Joomla wins out here but if you need granular ACL* and high-load with high page number stability, Drupal is the best choice. In either case, costs are a fraction of those for Plone for instance, and compared to something like Vignette the costs are minuscule, plus for some user profiles the results would be better as well.
* To be honest we don't know the full story on the new Joomla 1.6 series ACL capability. At this stage we're assuming that Drupal's is still the better, due to its long history.

Joomla vs Drupal feature matrix

Here is a short feature matrix with scores out of 5.

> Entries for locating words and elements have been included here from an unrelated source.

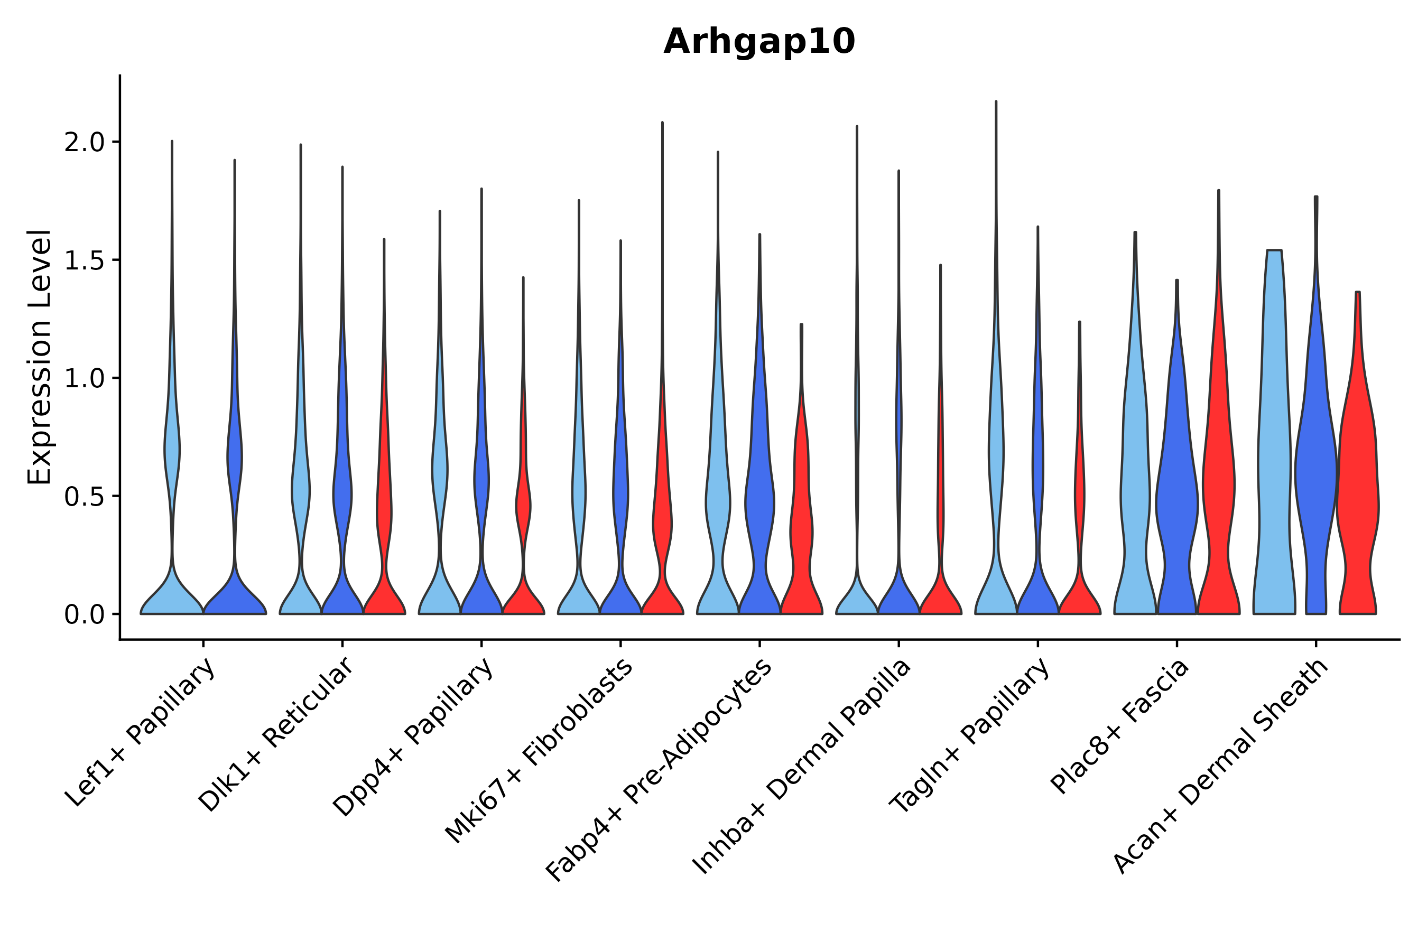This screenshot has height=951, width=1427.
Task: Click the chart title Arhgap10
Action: click(759, 42)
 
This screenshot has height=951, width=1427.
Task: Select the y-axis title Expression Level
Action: click(40, 357)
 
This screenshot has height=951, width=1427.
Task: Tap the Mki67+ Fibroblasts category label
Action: click(540, 751)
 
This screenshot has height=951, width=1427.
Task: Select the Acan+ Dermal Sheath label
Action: click(1221, 767)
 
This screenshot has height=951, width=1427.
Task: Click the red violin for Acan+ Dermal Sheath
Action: click(1358, 485)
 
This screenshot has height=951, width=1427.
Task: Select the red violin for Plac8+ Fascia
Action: click(1218, 485)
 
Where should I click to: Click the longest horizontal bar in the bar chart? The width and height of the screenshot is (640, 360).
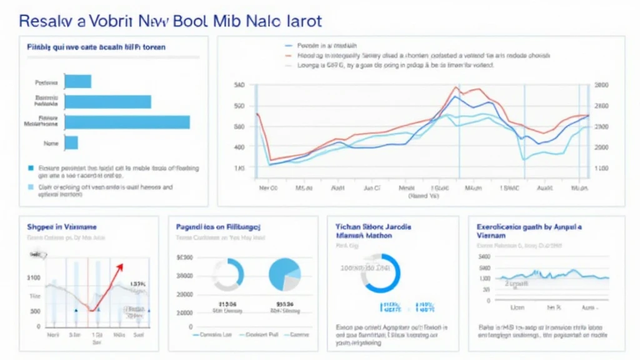tap(127, 122)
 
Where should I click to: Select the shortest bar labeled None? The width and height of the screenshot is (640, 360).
tap(71, 143)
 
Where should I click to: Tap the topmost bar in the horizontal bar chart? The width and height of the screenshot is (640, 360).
tap(78, 81)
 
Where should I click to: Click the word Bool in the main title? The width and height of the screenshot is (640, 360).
tap(188, 21)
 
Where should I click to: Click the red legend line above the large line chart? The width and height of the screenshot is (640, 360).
tap(288, 55)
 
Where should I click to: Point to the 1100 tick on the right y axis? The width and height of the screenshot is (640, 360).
tap(601, 169)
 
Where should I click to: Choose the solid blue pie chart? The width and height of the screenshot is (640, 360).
tap(285, 274)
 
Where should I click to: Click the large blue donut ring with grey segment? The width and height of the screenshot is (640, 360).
tap(381, 273)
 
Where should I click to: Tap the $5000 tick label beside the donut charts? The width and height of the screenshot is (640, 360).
tap(186, 257)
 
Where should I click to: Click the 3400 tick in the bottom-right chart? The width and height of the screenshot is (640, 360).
tap(484, 256)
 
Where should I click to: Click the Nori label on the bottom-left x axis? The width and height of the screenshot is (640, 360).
tap(53, 334)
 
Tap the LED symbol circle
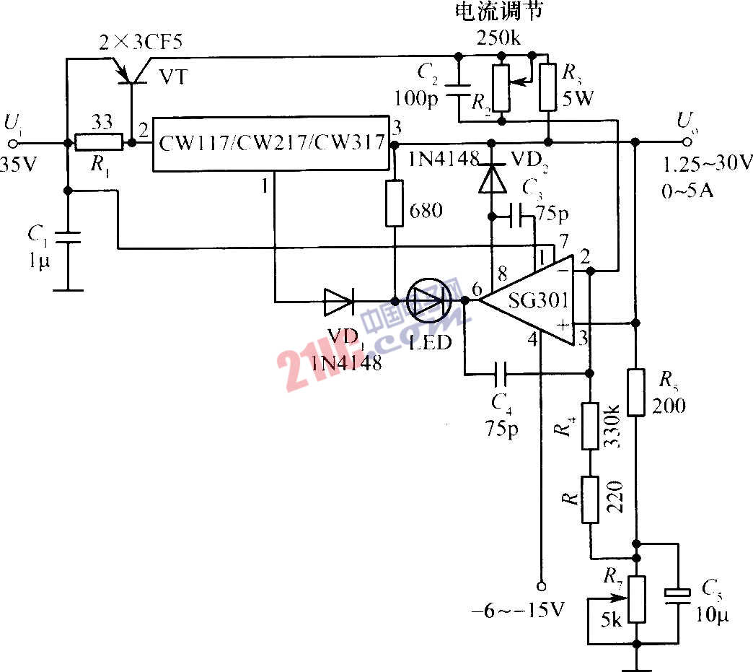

#                    function Drupal Joomla
1. ACL 4 3
2. media capability 3 5
3. template factors 2 5
4. plugins 2 5
5. SEO 4 5
6. ecommerce 2 4
7. high traffic 5 4
8. stability 5 3
9. high page numbers 4 3
10. admin usability 3 5
11. icommerce viability 5 5
12. security 5** 5**
                   -negatives-      
13. annoying issues 3 3
 
 
In brief:
Drupal CMS -- best ACL, high page numbers, stability.
Not so good on templating, visuals, sysadmin usability.
Solid code, gets more plaudits from other developers than Joomla's.
SEO is good.

Joomla CMS -- best on features, media capability, repurposing, templating, visuals, admin usability, ecommerce.
The new core ACL system is not fully tested yet.

High page number capability has definitely improved in the new 1.6 version but Drupal still wins here.
SEO is very good, and in practice better than Drupal.